For all the NSX experts out there, I thought you might find this helpful, especially with all the request to leverage the VMware Identity Manager platform (recently rebranded Workspace One Access) as the source for authentication into various VMware products.
As I’ve been working through through the upgrade of my home lab, I recently used vRealize Suite Lifecycle Manager to deploy various VMware products to help manage my “private cloud” homelab environment. vRSLCM is a slick tool and I’ll probably write up something on that at a later date. One of the neat features is the ability to deploy VMware Identity Manager as part of the automated deployment method and it integrates all the VMware Solutions together with Identity Manager for authentication.
Now that I have a VMware Identity Manager platform to leverage, one of the things I noticed is that when deploying VMware NSX-T, the NSX manager has an option to leverage VMware Identity Manager as an authentication source.
**Versions of products in scope here include NSX-T Version 22.214.171.124.0.15946738
VMware Identity Manager 126.96.36.199 Build 15951611 (i.e Workspace One Access)
Assuming you’ve already installed both products listed above, here’s how you would go about configuration NSX Manager to use VMware Identity Manager for authentication.
- The first step is logging into the Identity Manager appliance using the admin interface using the local system domain to get access to the appliance configuration settings for catalog items. I’m logging in as the local admin since I don’t have any identity sources setup yet other than what vRealize Lifecycle Manager had me configure to setup my active directory environment.
2. Once logged you’ll need to setup a new Remote Access App in order to allow NSX Manager to pair to the IDM for authentication.
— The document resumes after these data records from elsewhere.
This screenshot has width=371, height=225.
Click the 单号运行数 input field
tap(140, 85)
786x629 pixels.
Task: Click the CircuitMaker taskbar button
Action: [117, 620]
Going to the Catalog Tab and choosing settings, you’ll create a new remote access client app.
3. You will need to create something that obviously identifies this as the app paired with NSX Manager, in my case I just called it nsxmanager.
4. You’ll need to change the Access Type to [Service Client Token], provide the Client ID name [nsxmanager], generate a shared secret key, and then choose the TTL settings for the token, in my case I used 6 hours for Access, 1 month for refresh, and idle for 4 days.
Once you are done you’ll have the new service client token details available for reference later.
5. Now we need to get the certificate thumprint from a vIDM host (see official VMware documentation here). In my case I logged directly into the vIDM host using SSH and ran the following command and then copied the thumbprint string for use in NSX Manager later.
6. The other item we’ll need before switching over to NSX Manager is the OAuth shared secret we created in step 3 above. You can get this by clicking on the nsxmanager item in step 4 which will list all the details on what you created previously including the shared secret key.
7. Now we’ll log into NSX Manager to configure the identity manager linking.
8. Once logged in, go to the System tab and under Settings, select Users and Roles
9. Click on the VMware Identity Manager Option and you’ll have the option to enable VMware Identity Manager. In my case, I’m not using a load balancer so I’m connecting directly to the NSX Manager.
10. Here’s where you’ll use the Oauth Client ID and OAuth Client Secret (step 6) and SSL Thumbprint (step 5) from above and the other configuration options are pretty simple using your FQDN for your vIDM appliance and NSX Manager. Once done, you’ll have NSX Manager configured to use vIDM as an identity source using your Active Directory configured already on the vIDM appliance.
11. Now all you have to do is configure your AD Groups (assuming you already have AD Groups defined) and assign roles in NSX Manager. In my case I have an AD Group I’m using called vmadmins for access to all my VMware solutions but you could configure whatever you want leveraging your AD groups already defined and assign to the different NSX Manager roles for access.
I figured since I have an Identity Manager Platform to work with now, I might as well configure NSX Manager as one of the options to connect to in the user portal seeing that vRealize Suite Lifecycle Manager already provided this for the other VMware Solutions I deployed already so I decided to add a weblink to NSX Manager and also to my vCenter (although I still have to use normal SSO login credential on vSphere 7) to simply my access to VMware solutions I’m using in my home lab.
I created a little custom branding for my particular NSX-T Web App, but the process is pretty simple, going back to vIDM in step 2 above and choosing Web Apps, I get the option to configure apps that will show up in my user portal. Here’s how I configured NSX-T Manager.
Now that I have this configured, if I log back into vIDM using my active directory as the login source instead of the system domain, voila, I’ve got all my VMware apps in one place and now NSX Manager authentication is passed through to NSX Manager and I’m able to login to any of the apps with SSO (with the exception of vCenter 🙁 but I’m hoping that’s coming soon)
That’s it folks. Hopefully you found this valuable and can work on setting this up yourself.